**Quoted passage:**
= = = =

# Happy 12th Birthday Narys!!



## NarysDad (Apr 29, 2010)

Happy Birthday Narys Policia Slovakia


----------



## PatchonGSD (Jun 27, 2012)

What a handsome boy!


----------



## Loneforce (Feb 12, 2012)

:birthday: Narys and many more!!


----------



## RocketDog (Sep 25, 2011)

Wow! How awesome! Hope you enjoy your special day Nary! 

Btw, he looks stunning.


----------



## Nigel (Jul 10, 2012)

Happy Birthday Nary! He is a very handsome boy! His legs/paws are huge.


----------



## NarysDad (Apr 29, 2010)

Thanks, it will be hard for any of our boys to fill this ones shoes. We owe the Ramhausen kennels for making it all possible to have sared our lives with him.


----------



## Debbieg (Jun 7, 2009)

Happy Birthday handsome! Great to see a GSD look so good at 12!:birthday:


----------



## lorihd (Nov 30, 2011)

happy birthday, you handsome boy


----------



## kelina (Nov 17, 2012)

Awww happy bday ))))


----------



## Jag (Jul 27, 2012)

GREAT looking boy!! Happy birthday!!


----------



## FrankieC (Aug 15, 2012)

Happy 12th Nary!


----------



## Zeeva (Aug 10, 2010)

Owee happy birthday handsome!


----------

= = = =

**Data block:**
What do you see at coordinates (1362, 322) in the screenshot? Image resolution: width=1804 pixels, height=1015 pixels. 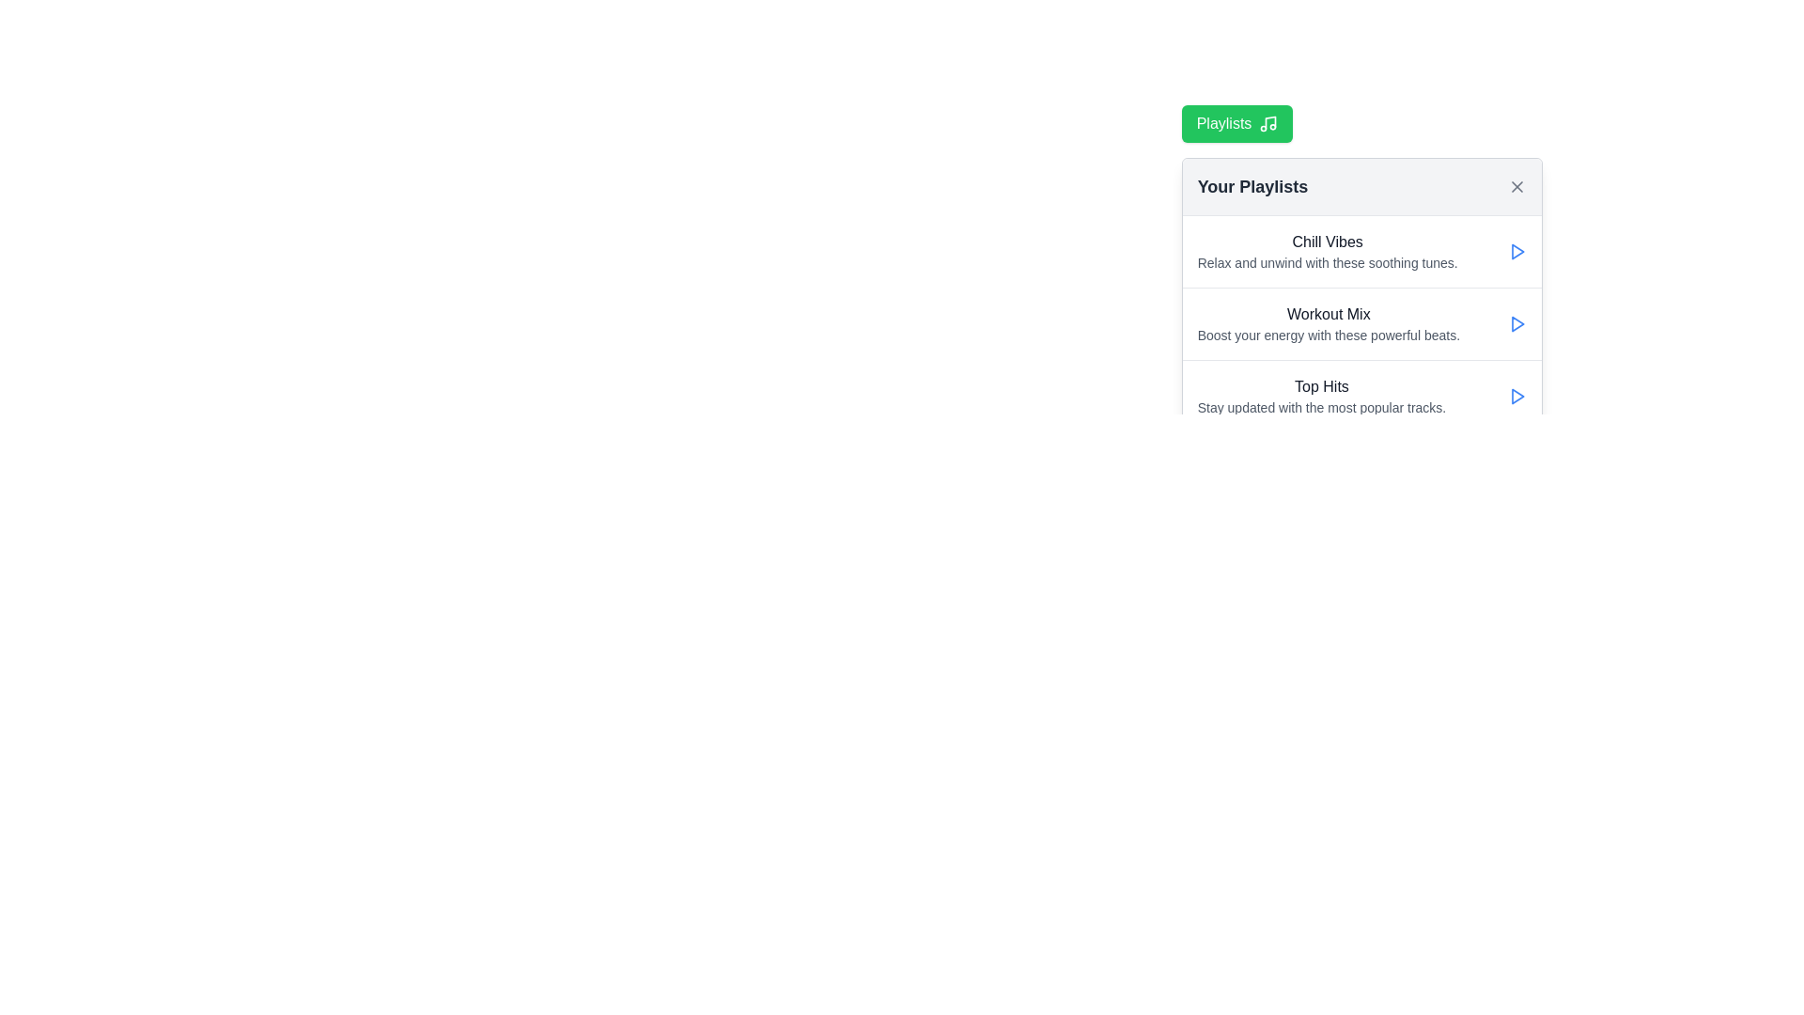 I see `the second list item in the 'Your Playlists' section titled 'Workout Mix'` at bounding box center [1362, 322]. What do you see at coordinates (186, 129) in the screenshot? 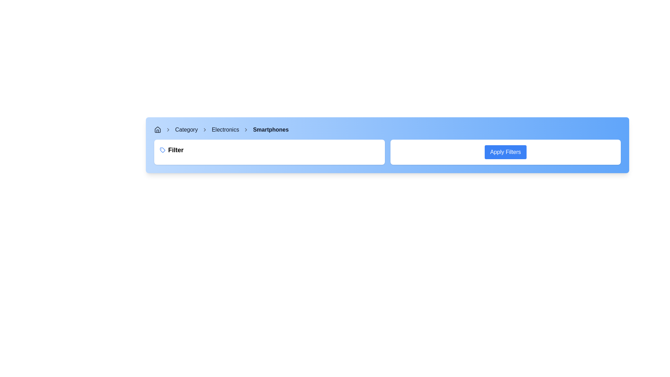
I see `the 'Category' hyperlink in the breadcrumb navigation bar to change its color, which is displayed in bold, dark gray font and positioned between a chevron icon and the 'Electronics' link` at bounding box center [186, 129].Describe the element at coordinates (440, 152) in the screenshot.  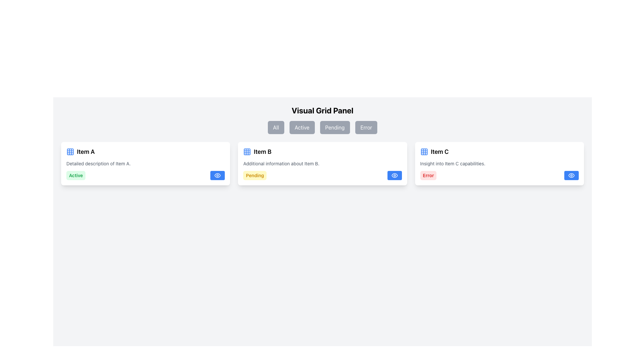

= = = =

**Objective:** In the birthday thread, why does NarysDad say they owe the Ramhausen kennels? Answer in one to three sentences. Use only the birthday thread to respond, not the data.

**Correct response:** NarysDad says they owe the Ramhausen kennels because the kennels made it possible for them to share their lives with Narys.